# Cichlid themed Fantasy Football name



## Sparrow19 (May 31, 2013)

Ok, so I have a couple fantasy football teams going this year. Well I need to come up with some cool names for them.

Since my newly found passion for cichlids and such, I thought a cichlid theme would be cool, ha. I'm a nerd I guess.
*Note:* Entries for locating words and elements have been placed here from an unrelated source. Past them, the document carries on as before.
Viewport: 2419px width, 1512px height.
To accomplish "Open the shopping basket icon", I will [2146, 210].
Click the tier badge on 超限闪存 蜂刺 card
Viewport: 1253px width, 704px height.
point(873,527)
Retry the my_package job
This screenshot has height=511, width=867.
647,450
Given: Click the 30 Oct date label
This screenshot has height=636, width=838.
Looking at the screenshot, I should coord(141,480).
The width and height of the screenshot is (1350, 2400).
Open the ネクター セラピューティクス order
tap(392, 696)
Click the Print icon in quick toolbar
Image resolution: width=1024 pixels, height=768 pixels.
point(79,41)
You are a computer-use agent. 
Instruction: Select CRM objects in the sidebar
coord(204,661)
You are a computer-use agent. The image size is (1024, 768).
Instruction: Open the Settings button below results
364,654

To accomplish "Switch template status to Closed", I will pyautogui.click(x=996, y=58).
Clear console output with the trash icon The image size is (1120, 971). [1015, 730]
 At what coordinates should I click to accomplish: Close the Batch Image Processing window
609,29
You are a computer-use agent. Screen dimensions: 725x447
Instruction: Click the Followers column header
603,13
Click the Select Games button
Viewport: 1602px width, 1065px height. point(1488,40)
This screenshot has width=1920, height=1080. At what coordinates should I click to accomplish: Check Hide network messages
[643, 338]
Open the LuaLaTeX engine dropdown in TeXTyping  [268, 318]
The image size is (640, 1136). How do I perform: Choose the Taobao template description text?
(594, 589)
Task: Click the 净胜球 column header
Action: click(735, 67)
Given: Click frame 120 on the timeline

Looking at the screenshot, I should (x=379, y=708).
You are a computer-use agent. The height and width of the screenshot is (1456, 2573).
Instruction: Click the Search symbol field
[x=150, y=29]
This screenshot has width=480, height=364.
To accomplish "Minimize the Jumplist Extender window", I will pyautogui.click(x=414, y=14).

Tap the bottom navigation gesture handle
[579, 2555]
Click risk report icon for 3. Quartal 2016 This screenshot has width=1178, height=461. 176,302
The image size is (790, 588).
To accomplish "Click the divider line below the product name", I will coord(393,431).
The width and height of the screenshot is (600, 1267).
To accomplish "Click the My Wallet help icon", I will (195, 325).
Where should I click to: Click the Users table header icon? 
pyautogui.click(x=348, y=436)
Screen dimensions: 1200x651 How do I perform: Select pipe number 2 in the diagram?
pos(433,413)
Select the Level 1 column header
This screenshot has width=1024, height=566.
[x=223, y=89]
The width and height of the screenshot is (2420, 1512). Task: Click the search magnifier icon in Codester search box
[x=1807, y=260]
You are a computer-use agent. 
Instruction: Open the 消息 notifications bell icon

I was thinking of maybe combining names or something to make it sound cool, would be interesting to see some of your suggestions?

Example:

Z-Rock Green Terrors


----------



## Sparrow19 (May 31, 2013)

Otter Point White Blaze


----------



## Iggy Newcastle (May 15, 2012)

I change my team names every week, depending on who I'm playing or whats going on in the world of sports. I thought about incorporating my other hobbies into my team names, but no one would 'get it.' It's a pretty brutal couple of leagues, so a lot of making fun of each other.

Have you drafted yet?


----------



## DJRansome (Oct 29, 2005)

The Eye Biters.


----------



## NJmomie (Jan 17, 2013)

The Mouthbrooders .... too obvious?


----------



## Sparrow19 (May 31, 2013)

Iggy Newcastle said:


> I change my team names every week, depending on who I'm playing or whats going on in the world of sports. I thought about incorporating my other hobbies into my team names, but no one would 'get it.' It's a pretty brutal couple of leagues, so a lot of making fun of each other.
> 
> Have you drafted yet?


Not drafted yet. 1 is this Sat, and one is next Sun. yeah I know they for sure wouldn't 'get it', but would be more creative then some of the stupid names I've seen, Ha. And some of the cichlid names sound pretty menacing. Ha


----------